Bullshit. Not at the exhibit that we went to in Galveston this weekend.
Bodies was educational and thought provoking. I don’t dictate ethics for the world, but I saw no cause for the professors’ alarm. The exhibit is arranged to take the viewer through a series of rooms, starting with the skeletal system and adding on further layers as the rooms progress. In total, the visitor encounters about 20 bodies, and the displays are designed and arranged to encourage examination and quiet thought.
When I first entered Bodies I found it difficult to internalize that the exhibits were of real, dead humans. Many of them were mounted on stands, not secured behind a locked lucite case. As I walked through the rooms I found myself thinking:
- The exhibit is both dehumanizing and humanizing. In front of you are component parts. Widgets. Everything that we are made of is right there. At the same time, there’s a strong “So that’s what I’m made of” feeling. That’s me.
- The vascular system is stunningly beautiful, particularly as preserved with dyed liquid “filler” and the suspended capillary system resembled a delicate aquatic plant to Ayo. Conversely, most of the internal organs were pretty dull looking – dare I say ugly.
- Our internal organs are small. Much smaller than I had imagined.
- I have added respect for skilled surgeons. The exhibit presented diseased organs, and I frequently couldn’t tell the difference – even when the anomalies were clearly labeled.
- Finally, it’s marvelous that each of those organs – each a small blob – does something. That tube thing? It absorbs B12! Those other mushballs? They filter your blood. Wow.
Ayo, adding onto Yair’s comments:
- During the exhibit I concurrently felt awe and a matching up of the exhibit to myself – “So that’s where my stomach is located.”

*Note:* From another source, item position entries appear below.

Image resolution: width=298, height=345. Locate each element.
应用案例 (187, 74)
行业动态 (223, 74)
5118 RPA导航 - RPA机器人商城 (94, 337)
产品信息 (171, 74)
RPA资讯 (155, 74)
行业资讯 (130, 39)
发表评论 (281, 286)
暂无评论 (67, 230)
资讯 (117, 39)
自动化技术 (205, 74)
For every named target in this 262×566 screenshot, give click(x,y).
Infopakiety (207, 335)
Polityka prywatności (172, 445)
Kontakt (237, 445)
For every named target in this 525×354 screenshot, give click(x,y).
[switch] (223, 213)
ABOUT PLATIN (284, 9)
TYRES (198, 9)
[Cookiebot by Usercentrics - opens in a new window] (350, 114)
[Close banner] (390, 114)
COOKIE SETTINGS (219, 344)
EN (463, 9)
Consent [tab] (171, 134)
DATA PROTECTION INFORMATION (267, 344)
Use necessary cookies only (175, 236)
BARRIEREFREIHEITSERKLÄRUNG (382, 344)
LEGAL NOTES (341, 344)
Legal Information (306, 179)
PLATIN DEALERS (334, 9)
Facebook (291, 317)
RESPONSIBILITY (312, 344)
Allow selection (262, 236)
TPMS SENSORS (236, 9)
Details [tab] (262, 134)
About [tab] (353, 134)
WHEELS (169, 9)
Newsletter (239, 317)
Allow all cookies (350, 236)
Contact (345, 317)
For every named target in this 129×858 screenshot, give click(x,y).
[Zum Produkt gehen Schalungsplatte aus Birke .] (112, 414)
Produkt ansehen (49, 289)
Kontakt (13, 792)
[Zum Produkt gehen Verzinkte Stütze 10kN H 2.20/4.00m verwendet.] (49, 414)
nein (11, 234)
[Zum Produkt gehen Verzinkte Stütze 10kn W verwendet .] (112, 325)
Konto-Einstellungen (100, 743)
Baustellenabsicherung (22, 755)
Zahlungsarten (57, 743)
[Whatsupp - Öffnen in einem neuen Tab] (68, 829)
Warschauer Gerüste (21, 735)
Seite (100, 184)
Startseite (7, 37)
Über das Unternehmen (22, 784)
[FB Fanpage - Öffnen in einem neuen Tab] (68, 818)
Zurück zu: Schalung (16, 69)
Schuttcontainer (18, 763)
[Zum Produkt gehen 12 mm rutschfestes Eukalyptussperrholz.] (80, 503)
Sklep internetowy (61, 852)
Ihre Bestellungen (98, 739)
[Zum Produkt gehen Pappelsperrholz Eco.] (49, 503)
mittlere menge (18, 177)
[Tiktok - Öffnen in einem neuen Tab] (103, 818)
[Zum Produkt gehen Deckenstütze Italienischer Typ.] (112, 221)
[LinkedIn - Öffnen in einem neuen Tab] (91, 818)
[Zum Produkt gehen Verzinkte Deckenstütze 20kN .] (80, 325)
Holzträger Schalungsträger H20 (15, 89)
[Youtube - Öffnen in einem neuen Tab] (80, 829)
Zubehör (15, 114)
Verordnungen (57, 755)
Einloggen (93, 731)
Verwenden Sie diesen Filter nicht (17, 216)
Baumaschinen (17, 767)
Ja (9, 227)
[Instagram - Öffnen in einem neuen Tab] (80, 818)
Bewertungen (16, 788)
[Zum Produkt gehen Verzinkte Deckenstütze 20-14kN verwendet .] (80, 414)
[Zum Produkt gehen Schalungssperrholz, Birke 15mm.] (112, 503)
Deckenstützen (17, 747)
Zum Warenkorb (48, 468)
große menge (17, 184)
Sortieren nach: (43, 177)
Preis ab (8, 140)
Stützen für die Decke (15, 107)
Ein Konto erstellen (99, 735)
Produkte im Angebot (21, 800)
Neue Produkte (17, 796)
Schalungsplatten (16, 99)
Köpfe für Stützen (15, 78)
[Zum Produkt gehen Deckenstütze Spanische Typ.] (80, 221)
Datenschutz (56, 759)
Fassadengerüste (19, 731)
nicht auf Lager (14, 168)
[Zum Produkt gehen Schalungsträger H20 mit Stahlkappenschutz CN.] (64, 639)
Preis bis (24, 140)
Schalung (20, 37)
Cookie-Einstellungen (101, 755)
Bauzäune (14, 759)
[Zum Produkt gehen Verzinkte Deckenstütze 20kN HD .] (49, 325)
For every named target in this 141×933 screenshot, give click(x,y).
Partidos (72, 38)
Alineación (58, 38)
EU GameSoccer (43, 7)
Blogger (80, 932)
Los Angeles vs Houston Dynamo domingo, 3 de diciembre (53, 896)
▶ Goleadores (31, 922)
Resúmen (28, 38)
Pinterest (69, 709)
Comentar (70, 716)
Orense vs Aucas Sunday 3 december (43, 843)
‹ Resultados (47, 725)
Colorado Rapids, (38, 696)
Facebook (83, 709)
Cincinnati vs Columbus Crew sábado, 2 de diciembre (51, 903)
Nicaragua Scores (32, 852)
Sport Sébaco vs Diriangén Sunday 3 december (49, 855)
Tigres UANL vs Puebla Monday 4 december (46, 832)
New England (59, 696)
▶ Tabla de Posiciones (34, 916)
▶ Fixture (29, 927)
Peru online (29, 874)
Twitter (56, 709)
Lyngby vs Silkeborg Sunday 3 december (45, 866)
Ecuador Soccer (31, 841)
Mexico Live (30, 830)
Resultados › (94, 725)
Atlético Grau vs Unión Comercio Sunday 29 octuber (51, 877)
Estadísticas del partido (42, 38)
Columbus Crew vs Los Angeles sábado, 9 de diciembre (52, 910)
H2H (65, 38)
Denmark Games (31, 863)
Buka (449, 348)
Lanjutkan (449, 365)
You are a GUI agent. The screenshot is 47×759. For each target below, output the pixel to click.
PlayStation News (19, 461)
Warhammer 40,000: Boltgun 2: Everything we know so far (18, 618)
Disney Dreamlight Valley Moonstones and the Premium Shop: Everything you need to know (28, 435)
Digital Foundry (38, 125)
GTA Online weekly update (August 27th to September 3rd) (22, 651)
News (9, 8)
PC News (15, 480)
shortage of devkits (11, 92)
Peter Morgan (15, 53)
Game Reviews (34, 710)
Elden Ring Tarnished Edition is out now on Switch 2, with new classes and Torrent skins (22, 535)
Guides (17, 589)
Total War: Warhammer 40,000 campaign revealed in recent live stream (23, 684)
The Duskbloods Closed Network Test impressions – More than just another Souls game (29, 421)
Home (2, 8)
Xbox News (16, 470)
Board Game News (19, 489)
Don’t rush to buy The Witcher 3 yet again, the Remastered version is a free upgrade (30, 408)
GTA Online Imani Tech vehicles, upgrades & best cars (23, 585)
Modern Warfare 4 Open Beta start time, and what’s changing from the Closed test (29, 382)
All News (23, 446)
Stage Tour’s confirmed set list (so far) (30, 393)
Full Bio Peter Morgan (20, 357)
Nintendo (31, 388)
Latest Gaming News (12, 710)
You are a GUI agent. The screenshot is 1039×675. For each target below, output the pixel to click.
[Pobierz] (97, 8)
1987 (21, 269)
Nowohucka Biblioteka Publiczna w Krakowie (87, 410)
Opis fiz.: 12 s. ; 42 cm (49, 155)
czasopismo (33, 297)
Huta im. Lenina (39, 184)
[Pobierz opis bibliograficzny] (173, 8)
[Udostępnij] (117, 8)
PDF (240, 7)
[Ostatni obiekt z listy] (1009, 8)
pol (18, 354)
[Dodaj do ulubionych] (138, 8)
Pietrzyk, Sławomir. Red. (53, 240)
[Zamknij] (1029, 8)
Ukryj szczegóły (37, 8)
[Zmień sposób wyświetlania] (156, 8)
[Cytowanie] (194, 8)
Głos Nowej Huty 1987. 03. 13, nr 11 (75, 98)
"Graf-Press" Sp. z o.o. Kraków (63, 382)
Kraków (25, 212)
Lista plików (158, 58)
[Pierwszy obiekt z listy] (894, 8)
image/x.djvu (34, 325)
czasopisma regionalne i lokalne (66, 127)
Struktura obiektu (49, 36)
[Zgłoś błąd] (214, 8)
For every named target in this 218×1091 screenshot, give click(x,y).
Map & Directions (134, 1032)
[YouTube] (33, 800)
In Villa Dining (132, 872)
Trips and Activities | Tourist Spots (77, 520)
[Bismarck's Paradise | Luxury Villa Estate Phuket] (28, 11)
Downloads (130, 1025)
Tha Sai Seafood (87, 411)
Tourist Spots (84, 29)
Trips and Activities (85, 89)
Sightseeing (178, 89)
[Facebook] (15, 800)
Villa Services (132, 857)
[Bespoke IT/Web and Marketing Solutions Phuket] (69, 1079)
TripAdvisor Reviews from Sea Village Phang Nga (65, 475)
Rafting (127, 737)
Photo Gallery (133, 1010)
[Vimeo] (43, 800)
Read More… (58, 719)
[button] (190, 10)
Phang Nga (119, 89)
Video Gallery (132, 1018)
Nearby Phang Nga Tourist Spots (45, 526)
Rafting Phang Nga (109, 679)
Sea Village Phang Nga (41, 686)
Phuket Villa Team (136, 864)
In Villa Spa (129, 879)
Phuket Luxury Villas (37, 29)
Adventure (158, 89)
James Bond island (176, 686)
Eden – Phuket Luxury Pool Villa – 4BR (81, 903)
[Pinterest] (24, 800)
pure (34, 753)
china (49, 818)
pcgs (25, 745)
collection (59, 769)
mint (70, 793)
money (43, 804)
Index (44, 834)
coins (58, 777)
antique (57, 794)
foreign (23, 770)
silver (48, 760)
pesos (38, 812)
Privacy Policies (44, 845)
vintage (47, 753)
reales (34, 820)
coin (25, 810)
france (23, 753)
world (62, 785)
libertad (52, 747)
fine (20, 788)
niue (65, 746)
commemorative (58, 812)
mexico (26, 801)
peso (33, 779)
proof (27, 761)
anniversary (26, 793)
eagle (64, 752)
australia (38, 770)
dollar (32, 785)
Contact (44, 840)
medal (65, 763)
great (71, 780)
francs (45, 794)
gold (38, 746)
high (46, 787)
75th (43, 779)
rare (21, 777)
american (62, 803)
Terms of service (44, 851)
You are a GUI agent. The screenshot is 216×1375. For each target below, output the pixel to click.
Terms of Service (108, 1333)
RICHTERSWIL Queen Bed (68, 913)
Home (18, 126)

- Human gluteal (butt) muscles look exactly like chulent meat.
- Bodies was more meaningful after I had left, when I noticed feeling a much stronger connection to my body.
Professor Allen, Bodies encourages thoughtful introspection, not ‘gawking’. Professor Hibbs, there is larger human significance. To some degree – large or small – Bodies has an effect on the humanity of every homo sapiens that visits.